Here is why this shift is gaining momentum:

  1. True Ownership: You control the hardware and the software stack. No one can flip a switch and start training models on your private repositories.
  2. Jurisdictional Security: By hosting outside of US-jurisdictional reach, you mitigate risks associated with FISA Section 702 and the CLOUD Act.
  3. Stability: You aren't at the mercy of a third-party's "agentic AI" load. Your CI/CD pipelines run on your terms, not on an overloaded shared cluster.
  4. Open Source Integrity: Forgejo is fully open source, ensuring that your hosting platform won't be sold or absorbed into a corporate AI strategy.

Self-hosted Forgejo instance running on a hardened NUC server

How to Reclaim Your Workflow

If you’re tired of the platform-as-a-service model, start small. You don't need to migrate everything overnight. Begin by setting up a Forgejo instance on a local server or a private VPS. Use it for your personal projects first. Once you’re comfortable with the workflow, start archiving your public GitHub repositories and pointing them to your new home.

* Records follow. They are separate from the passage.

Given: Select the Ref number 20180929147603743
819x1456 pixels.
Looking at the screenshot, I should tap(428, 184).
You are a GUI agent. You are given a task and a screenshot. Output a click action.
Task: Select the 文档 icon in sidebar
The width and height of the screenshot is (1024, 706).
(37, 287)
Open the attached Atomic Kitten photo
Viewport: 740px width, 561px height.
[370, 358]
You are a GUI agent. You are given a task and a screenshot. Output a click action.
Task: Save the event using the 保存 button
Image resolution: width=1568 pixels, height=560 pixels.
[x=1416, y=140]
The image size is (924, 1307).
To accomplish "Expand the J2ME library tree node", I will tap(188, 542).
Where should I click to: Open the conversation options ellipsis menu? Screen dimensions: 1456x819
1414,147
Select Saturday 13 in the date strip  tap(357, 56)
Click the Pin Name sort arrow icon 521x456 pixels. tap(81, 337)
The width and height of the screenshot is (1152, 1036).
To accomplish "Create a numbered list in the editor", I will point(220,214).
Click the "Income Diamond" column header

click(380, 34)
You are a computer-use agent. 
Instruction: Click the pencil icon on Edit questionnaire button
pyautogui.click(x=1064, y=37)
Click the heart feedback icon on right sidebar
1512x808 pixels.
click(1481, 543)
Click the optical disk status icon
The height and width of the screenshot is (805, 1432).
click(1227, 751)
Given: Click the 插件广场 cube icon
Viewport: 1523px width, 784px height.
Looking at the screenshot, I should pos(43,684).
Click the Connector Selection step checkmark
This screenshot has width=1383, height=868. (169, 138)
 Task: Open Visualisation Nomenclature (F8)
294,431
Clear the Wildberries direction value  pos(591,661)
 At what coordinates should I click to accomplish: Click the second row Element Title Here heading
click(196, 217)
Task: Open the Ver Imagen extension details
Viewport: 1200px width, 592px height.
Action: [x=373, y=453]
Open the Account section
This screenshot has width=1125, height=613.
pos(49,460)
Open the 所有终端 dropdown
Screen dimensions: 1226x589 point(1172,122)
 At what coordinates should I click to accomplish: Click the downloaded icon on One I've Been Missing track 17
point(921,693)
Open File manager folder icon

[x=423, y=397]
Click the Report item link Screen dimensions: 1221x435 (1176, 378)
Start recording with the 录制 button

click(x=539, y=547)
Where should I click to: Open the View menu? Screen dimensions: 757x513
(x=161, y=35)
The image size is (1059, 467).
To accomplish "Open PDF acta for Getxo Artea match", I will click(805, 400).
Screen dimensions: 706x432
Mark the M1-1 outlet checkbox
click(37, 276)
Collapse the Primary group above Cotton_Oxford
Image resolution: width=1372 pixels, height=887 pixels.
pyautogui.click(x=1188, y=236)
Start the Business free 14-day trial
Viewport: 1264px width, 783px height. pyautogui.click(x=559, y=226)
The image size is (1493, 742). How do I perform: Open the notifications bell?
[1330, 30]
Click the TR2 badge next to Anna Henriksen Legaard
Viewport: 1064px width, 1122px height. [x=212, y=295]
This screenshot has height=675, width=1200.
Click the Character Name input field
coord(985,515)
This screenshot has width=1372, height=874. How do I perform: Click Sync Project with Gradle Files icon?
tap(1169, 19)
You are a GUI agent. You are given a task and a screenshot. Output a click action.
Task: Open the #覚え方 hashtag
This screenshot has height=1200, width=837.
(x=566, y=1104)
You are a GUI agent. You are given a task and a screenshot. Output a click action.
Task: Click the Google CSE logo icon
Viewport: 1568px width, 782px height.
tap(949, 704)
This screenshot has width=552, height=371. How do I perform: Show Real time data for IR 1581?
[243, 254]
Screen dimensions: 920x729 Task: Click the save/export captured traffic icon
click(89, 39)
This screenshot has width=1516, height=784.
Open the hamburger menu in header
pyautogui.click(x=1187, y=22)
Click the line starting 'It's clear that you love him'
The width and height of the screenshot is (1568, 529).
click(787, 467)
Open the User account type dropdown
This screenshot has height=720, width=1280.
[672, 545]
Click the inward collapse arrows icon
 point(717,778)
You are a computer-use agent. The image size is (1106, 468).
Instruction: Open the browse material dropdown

Here’s where most people get tripped up: they think they need a massive team to manage their own infrastructure. You don't. A single, well-maintained NUC with a hardened setup is more than enough for most individual developers. The real question isn't whether you can afford to host your own code—it's whether you can afford the cost of losing control over it.

If you’re ready to take back your digital sovereignty, start by auditing your current repository settings and looking into self-hosting alternatives. The move to a self-hosted Forgejo instance is the only way to ensure your code remains yours.